Columnas

Immanuel Kant Königsberg, 1789

De la serie "Epifanías"
¿En qué consiste el conocimiento humano, hay algo más allá de la razón? ¿qué debe hacer el hombre, qué puede esperar?

Por Luis Sagasti.

La pregunta es una manzana que cae por su propio peso: ¿cómo hizo Newton para desentrañar las leyes de la física sin salir un minuto de su casa, sin hacer siquiera un experimento? Qué hay en nuestra mente para que podamos hacer algo así, quiso saber Kant quien no abandonó jamás su ciudad natal en los casi ochenta años de su vida. Siempre se creyó que su apego al terruño obedecía a una salud frágil, a vaya a saberse qué temores, a ciertas obsesiones muy toc. Acaso sea todo eso junto aunque visto desde otro lado parece ser más bien un método, una estrategia que develaría el misterio del conocimiento humano. Como ocurre con los científicos, de los filósofos más arduos siempre nos queda una anécdota, una brasita para acompañar alguna frase de poster con la que, creemos, se cifra toda su sabiduría. Sabemos que la regularidad de su paseo diario de cinco a seis de la tarde por la ciudad de Konigsberg era tan exacto que los vecinos ponían en hora su reloj de acuerdo a su andar.

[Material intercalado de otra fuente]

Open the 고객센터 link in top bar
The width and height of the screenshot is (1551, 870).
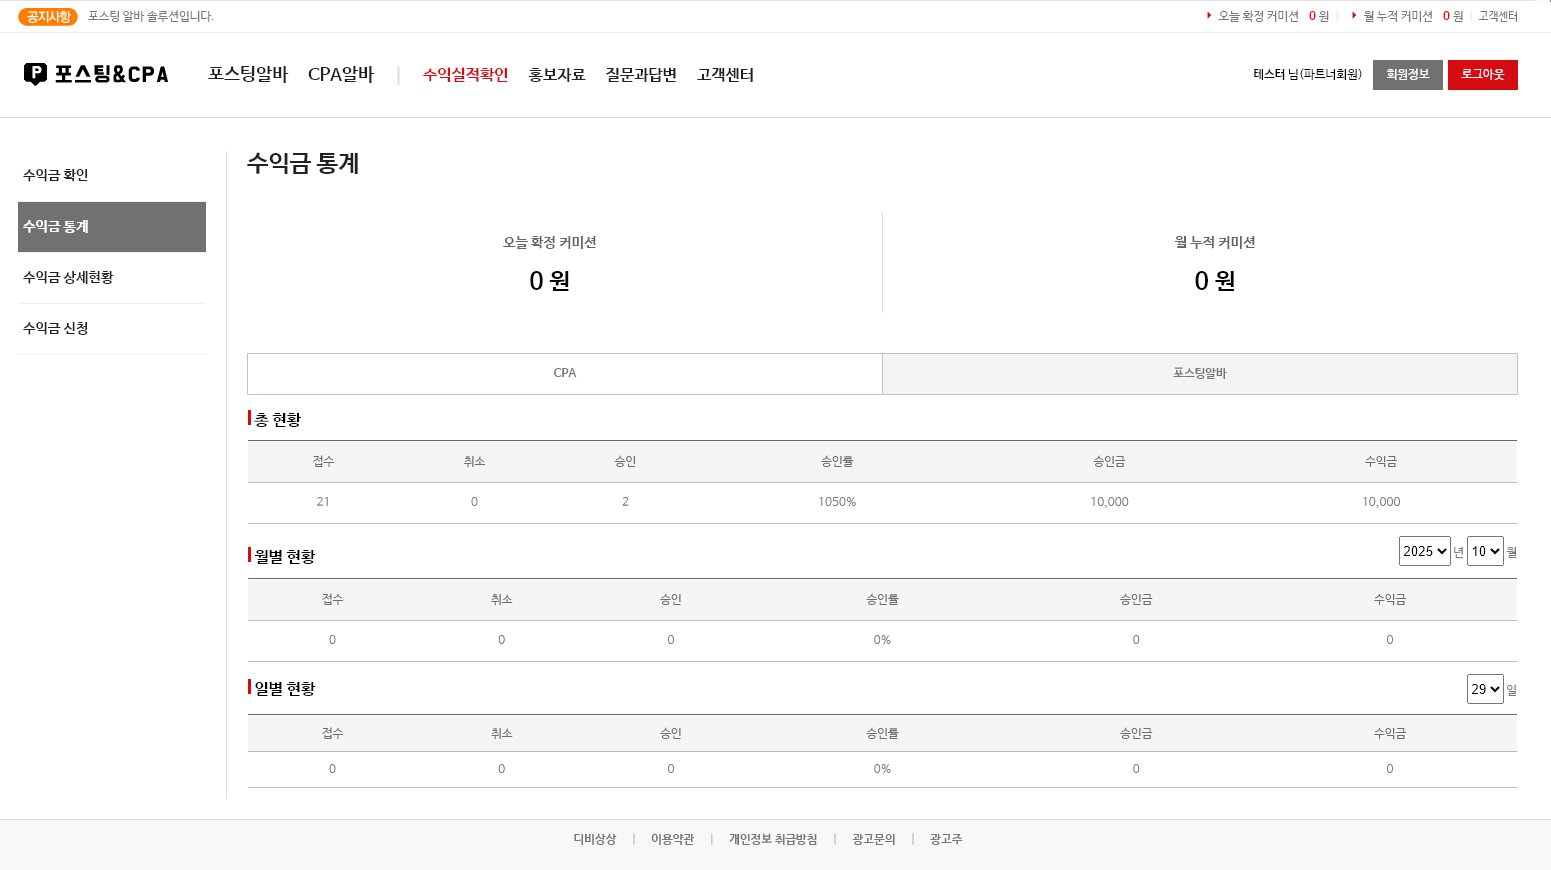coord(1498,16)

Kant era un viejo cordial; siempre fue viejo y siempre fue cordial; aunque, concedamos,  en esa caminata evitaba cualquier encuentro y nunca se fijó en una mujer que, sabiendo de su derrotero, salía a la puerta de su casa para poder verlo. Siempre. Alguna vez se habrán saludado, como al descuido, se supone.
Y así, paso a paso, construyó su filosofía.

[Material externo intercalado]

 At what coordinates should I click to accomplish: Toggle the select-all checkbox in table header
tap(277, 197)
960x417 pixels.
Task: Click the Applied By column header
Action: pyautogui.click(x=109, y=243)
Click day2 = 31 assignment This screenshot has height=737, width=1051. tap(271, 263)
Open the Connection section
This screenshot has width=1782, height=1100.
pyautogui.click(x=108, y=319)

¿En qué consiste el conocimiento humano, hay algo más allá de la razón? ¿qué debe hacer el hombre, qué puede esperar?

“Dos cosas llenan mi ánimo de creciente admiración y respeto a medida que pienso y profundizo en ellas: el cielo estrellado sobre mí y la ley moral dentro de mí. Son cosas ambas que no debo buscar fuera de mi círculo visual y limitarme a conjeturarlas como si estuvieran envueltas en tinieblas o se hallaran en lo trascendente; las veo ante mí y las enlazo directamente con la conciencia de mi existencia.” Kant llena de música ese silencio eterno del espacio infinito que aterraba a Pascal. Una cajita musical: fría, mecánica, exacta, invariable, infinita. Contemplar el cielo nocturno es una experiencia sublime: enfrentarse a una magnitud que sobrepasa a la razón. 

Un día, al otro año de escribir lo anterior, el señor Kant no gana la calle como de costumbre. Ya son más de cinco y media, el rumor de que algo malo sucede es un arroyo indetenible. Y como todos allí en la ciudad lo tienen por sabio y los sabios son buenas personas de salud frágil, allí marchan todos a su casa para ver qué había ocurrido.

Kant se encuentra sobrepasado por el entusiasmo, por eso no salió a caminar. Había recibido los diarios de París que dan cuenta de la toma de la Bastilla. Entiende en ese acto político la cifra del progreso humano hacia su destino moral. Podía morirse tranquilo, “he contemplado la gloria del mundo” dice al otro día a sus alumnos.

¿Habrá ido esa señora a la casa del filósofo a ver qué ocurría?, Kant lo era todo para ella, era el cielo arriba y el cielo abajo, la ley en el corazón.

Dos o tres años antes de su muerte, el hombre que entendió como nadie que el tiempo y el espacio eran, por así decir, las condiciones de posibilidad de todo conocimiento, perdió la noción precisamente del tiempo y abandonó sus paseos para siempre. Comenzó a olvidar las cosas, a tener terrores nocturnos (se despertaba a los gritos en la noche), llegó a acusar a su fidelísimo mayordomo de conductas sexuales inapropiadas, aseguraba que la electricidad de los rayos de una tormenta causa enfermedades a los gatos.

La razón lo abandona, lo deja al borde de las estrellas, a un salto hacia lo desconocido, el último que se da.

Dos años después de que se publicara la Crítica de la razón pura los hermanos Montgolfier logran volar en un globo aerostático. Es decir, se dan cuenta como Kant de que el hombre es un ser total y no alguien a quien le faltan las alas.
A cien metros del suelo volaron, al borde de las estrellas.